=== Exercise ===
Using the records below, give the number of lines where the word "computer" appears, with no further output.

Records from a collection
▼

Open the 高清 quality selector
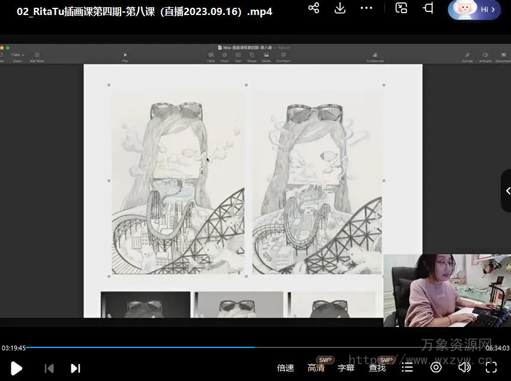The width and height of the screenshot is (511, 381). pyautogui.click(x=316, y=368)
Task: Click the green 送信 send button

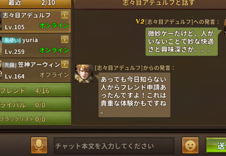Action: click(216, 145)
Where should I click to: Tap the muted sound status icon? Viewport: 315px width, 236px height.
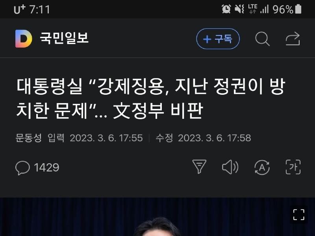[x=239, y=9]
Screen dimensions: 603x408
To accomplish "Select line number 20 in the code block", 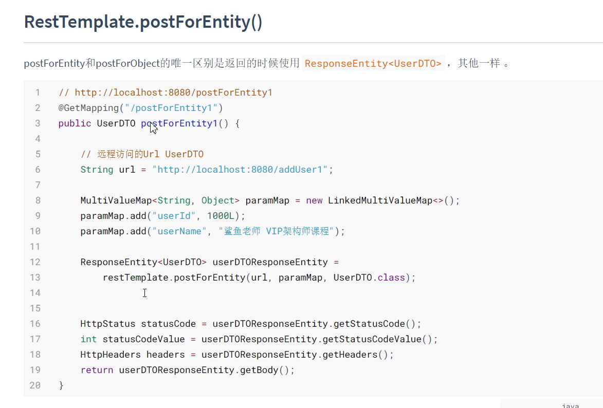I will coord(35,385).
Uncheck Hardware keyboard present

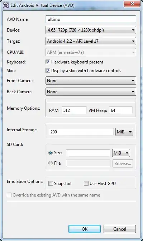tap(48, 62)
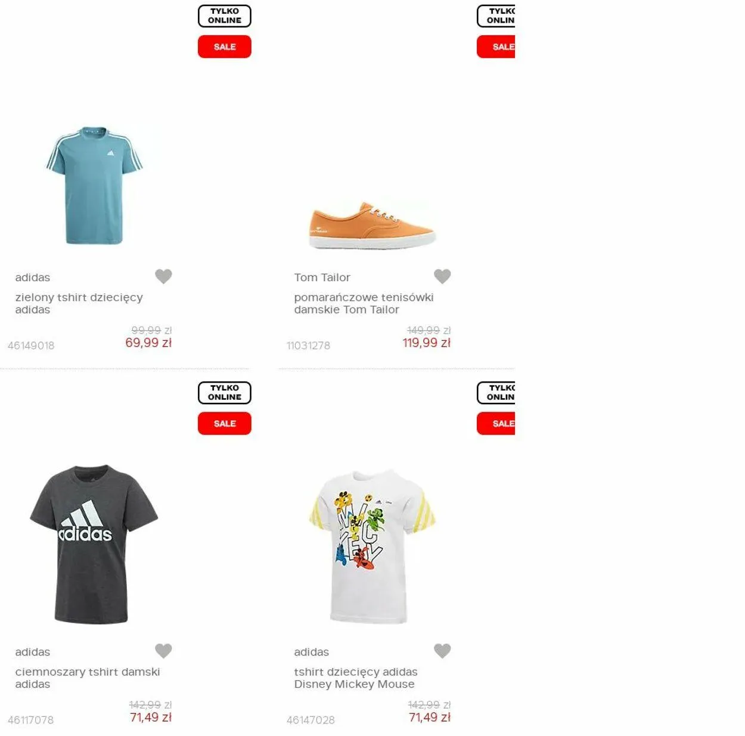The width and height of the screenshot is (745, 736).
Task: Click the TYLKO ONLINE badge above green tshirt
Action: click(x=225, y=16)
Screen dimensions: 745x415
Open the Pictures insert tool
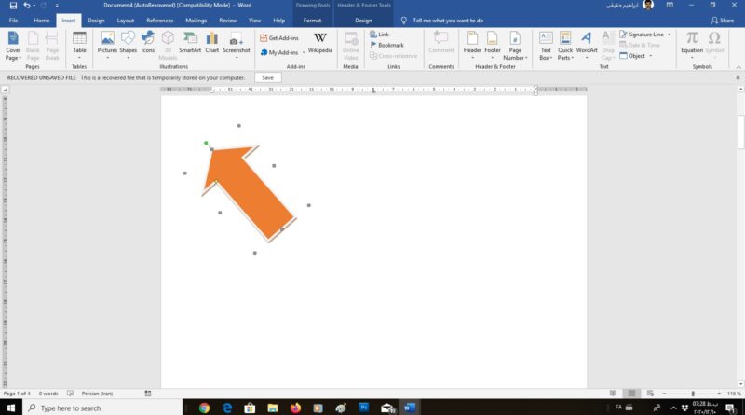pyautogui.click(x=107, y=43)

▲
▼

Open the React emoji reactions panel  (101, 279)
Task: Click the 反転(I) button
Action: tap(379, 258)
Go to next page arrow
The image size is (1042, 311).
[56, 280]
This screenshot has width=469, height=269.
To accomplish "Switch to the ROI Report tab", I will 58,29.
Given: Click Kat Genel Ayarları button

▲
▼

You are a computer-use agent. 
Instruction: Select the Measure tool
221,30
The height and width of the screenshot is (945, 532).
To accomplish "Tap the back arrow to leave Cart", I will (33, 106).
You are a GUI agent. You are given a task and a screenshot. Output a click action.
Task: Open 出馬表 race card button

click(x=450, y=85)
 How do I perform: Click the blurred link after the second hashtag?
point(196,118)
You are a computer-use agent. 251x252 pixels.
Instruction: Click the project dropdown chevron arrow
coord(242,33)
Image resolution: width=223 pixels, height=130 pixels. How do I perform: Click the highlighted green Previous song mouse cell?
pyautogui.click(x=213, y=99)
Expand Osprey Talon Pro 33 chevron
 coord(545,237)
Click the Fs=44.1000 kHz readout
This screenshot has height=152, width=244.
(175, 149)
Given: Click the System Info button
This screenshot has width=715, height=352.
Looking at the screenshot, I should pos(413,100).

▲

=== Answer section ===
2